In the respective temporary directories, locate the following files and modify the properties based on your environment. Search for TODO variables in the files for the properties to replace.
You must make changes to zookeeper-env.sh specific to your environment.

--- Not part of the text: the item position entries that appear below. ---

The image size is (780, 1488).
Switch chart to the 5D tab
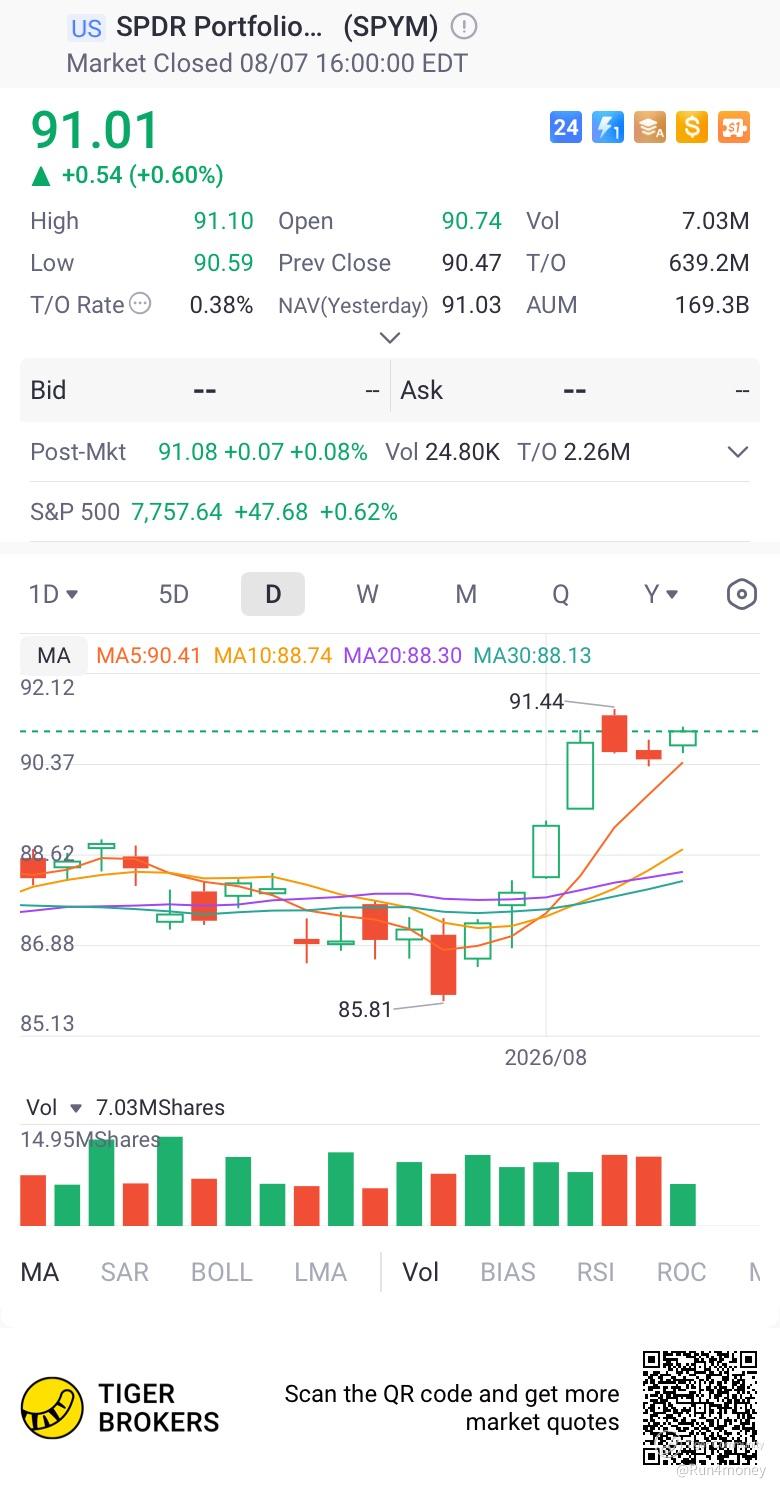click(x=174, y=595)
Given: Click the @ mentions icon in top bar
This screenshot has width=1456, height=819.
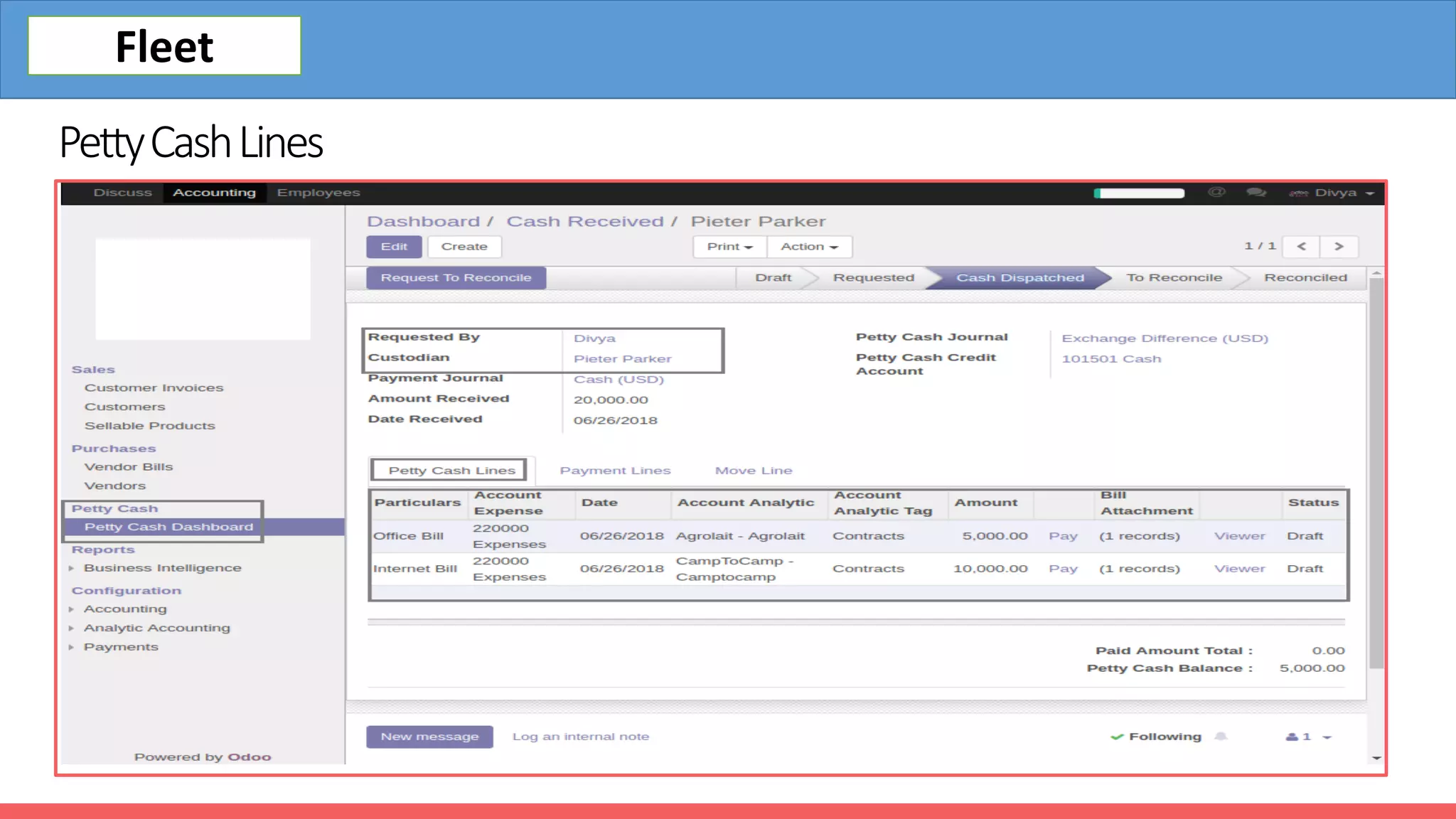Looking at the screenshot, I should pyautogui.click(x=1216, y=193).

Edit zoo.cfg and modify the following properties:
dataDir=$zk.data.directory.path server.1=$zk.server1.full.hostname:2888:3888 server.2=$zk.server2.full.hostname:2888:3888 server.3=$zk.server3.full.hostname:2888:3888
Edit hbase-site.xml and modify the following properties:
<property> <name>hbase.zookeeper.quorum</name> <value>$zk.server1.full.hostname,$zk.server2.full.hostname,$zk.server3. full.hostname</value> <description>Comma separated list of ZooKeeper servers (match to what is specified in zoo.cfg but without portnumbers)</description> </property>
Copy the configuration files
On all hosts create the config directory:
rm -r $ZOOKEEPER_CONF_DIR ; mkdir -p $ZOOKEEPER_CONF_DIR ;
Copy all the ZooKeeper configuration files to the $ZOOKEEPER_CONF_DIR directory.
Set appropriate permissions:
chmod a+x $ZOOKEEPER_CONF_DIR/; chown -R $ZOOKEEPER_USER: $HADOOP_GROUP $ZOOKEEPER_CONF_DIR/../; chmod -R 755 $ZOOKEEPER_CONF_DIR/../
Note:
$ZOOKEEPER_CONF_DIR is the directory to store the ZooKeeper configuration files. For example, /etc/zookeeper/conf.
$ZOOKEEPER_USER is the user owning the ZooKeeper services. For example, zookeeper.
To install and configure HBase and other Hadoop ecosystem components, you must start the ZooKeeper service and the ZKFC:
su - zookeeper -c "export ZOOCFGDIR=/usr/hdp/current/zookeeper-server/conf ;
export ZOOCFG=zoo.cfg; source
/usr/hdp/current/zookeeper-server/conf/zookeeper-env.sh ;
/usr/hdp/current/zookeeper-server/bin/zkServer.sh start"
/usr/hdp/current/hadoop-client/sbin/hadoop-daemon.sh start zkfc
$ZOOCFDIR is the directory where ZooKeeper server configs are stored.